What was unexpected was the way Gingrich used his victory speech to ally himself with the Harper Conservatives in order to mount an attack on U.S. President Barrack Obama, the opponent for the eventual Republican nominee in the November presidential election.
Gingrich went after Obama for postponing approval of the extension to the Keystone pipeline, which is supposed to take raw bitumen from the Fort McMurray area of Alberta, down to the Gulf of Mexico, where it would be refined into motor and aviation fuel. By refusing to take Canadian petroleum, Gingrich said Obama was pushing Canada into an alliance with China, the presumed global rival of the U.S.
While the Americans blocked completion of an already existing pipeline that was to be constructed over level ground, on a direct route south, Gingrich pointed out the Canadians were preparing to build the Northern Gateway pipeline across the Rocky Mountains to the Pacific coast, and so open a sea route to China for Alberta bitumen.
Prior to Gingrich’s remarks, the current House Speaker, John Boehner, called a press conference to accuse Obama of killing American jobs by blocking the Keystone pipeline extension. He and his leadership told of being briefed by the Canadian embassy about the China option. Boehner pointed to the Northern Gateway project and the upcoming visit by Harper to China, announced by Ottawa, in anticipation of presidential unwillingness to provide a building permit for the Keystone extension.
Republican leaders have termed Obama the “no jobs” president. The best chance a Republican nominee for the presidency has to defeat the incumbent president is make his economic record work against him. Historically, when the unemployment rate increases in their first term, presidents fail to win a second term.
In the run-up to the election, Obama is understandably attentive to opposition environmental groups. Unsure of the eventual approval of Keystone, Harper has decided to increase the pressure on the U.S. president, by providing ammunition to his Republican opponents about the economic cost to the U.S. in lost jobs of not taking bitumen sands oil from Canada.
The centrepiece in the Harper strategy — Canada as energy superpower — is increased exports of bitumen to the U.S. The Harper regime believes it can turn public opinion in favour of the Keystone pipeline. Indeed, he may have a point. While Obama postponed a decision on the extension, he also asked the contractor, TransCanada pipeline, to propose an alternative route that would skirt a Nebraska aquifer.
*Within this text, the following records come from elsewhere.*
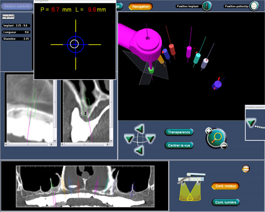Screen dimensions: 265x212
Task: Select the green implant in 3D view
Action: pyautogui.click(x=151, y=70)
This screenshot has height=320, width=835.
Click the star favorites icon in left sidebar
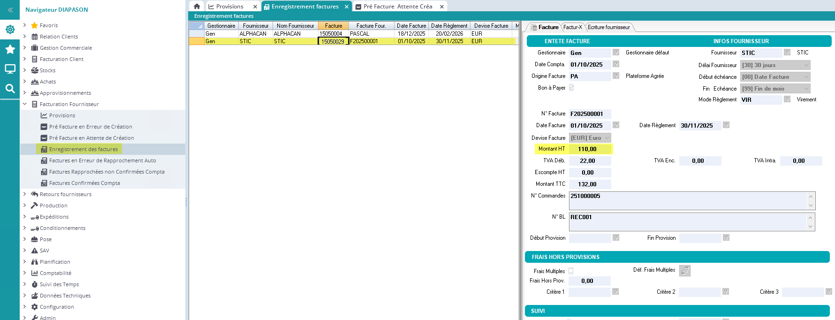[x=10, y=49]
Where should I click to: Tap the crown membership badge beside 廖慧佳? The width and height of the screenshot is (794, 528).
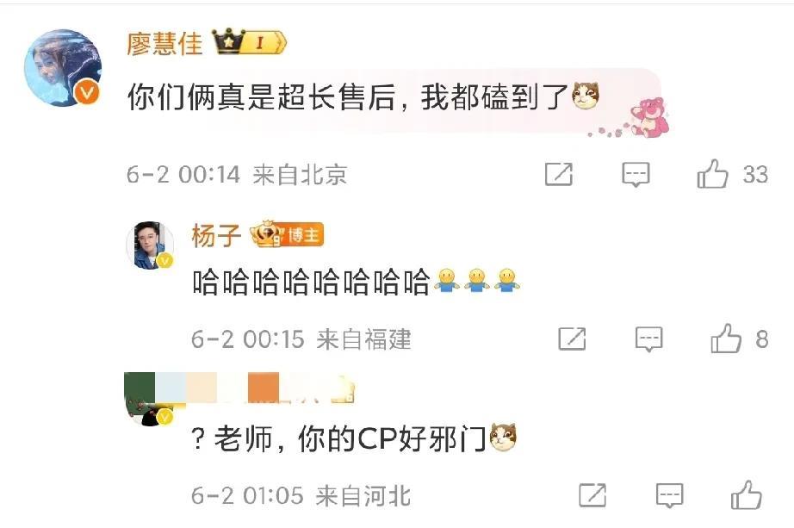pyautogui.click(x=249, y=42)
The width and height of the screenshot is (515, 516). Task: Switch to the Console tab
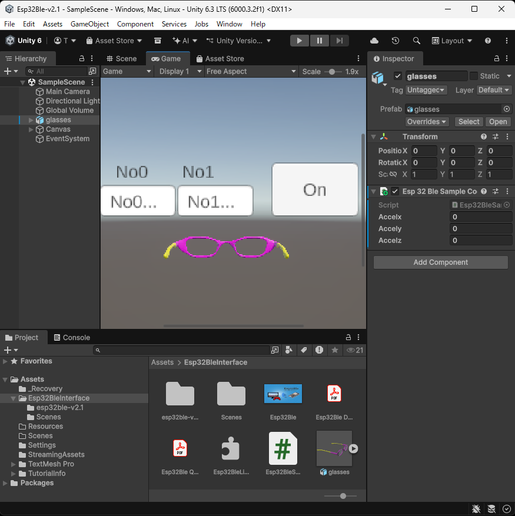pyautogui.click(x=71, y=338)
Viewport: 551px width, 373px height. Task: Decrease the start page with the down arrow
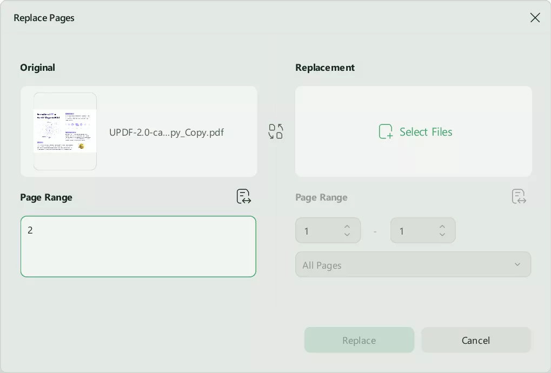click(x=347, y=234)
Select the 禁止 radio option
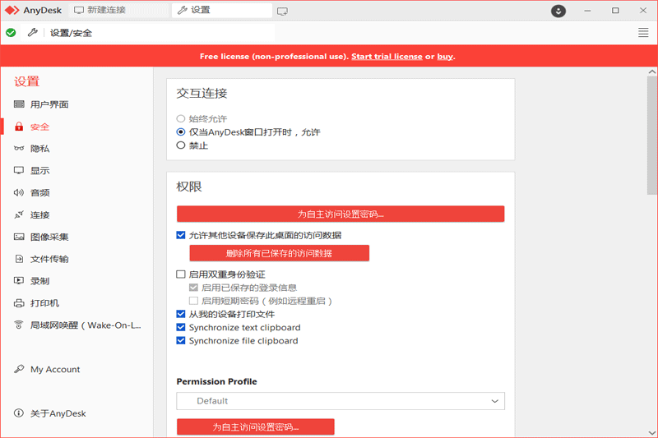This screenshot has height=438, width=658. pyautogui.click(x=181, y=145)
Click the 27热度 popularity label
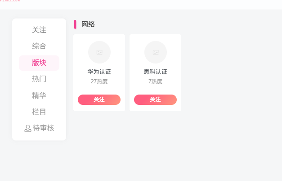The image size is (282, 181). [x=99, y=81]
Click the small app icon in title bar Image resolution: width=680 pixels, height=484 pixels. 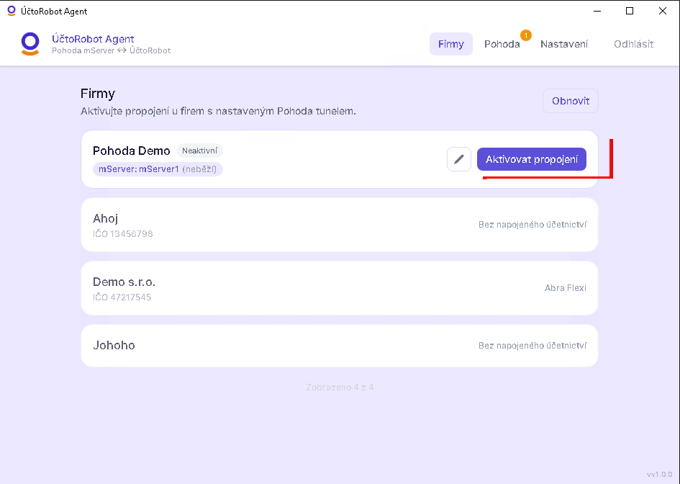pos(12,11)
To counter efforts by European environmental groups to ban “dirty oil” from bitumen sands, the Harper government undertook a major public relations campaign to discredit scientific arguments about the carbon intensity of petroleum product refined from bitumen. That campaign may have flopped, and damaged the image of Canada to boot, but Harper presses on. He feels secure in his alliance with Republican supporters of Keystone.
Just in case Keystone fails, and the Northern Gateway is blocked by Aboriginal groups who have never given up title to the land it must cross, Harper has a third option. Texas giant Kinder Morgan already sends Alberta crude to the port of Vancouver where it is loaded on tankers and shipped to California for refining. It has a proposal to increase capacity. That project does not require presidential approval.
Duncan Cameron is the president of rabble.ca and writes a weekly column on politics and current affairs.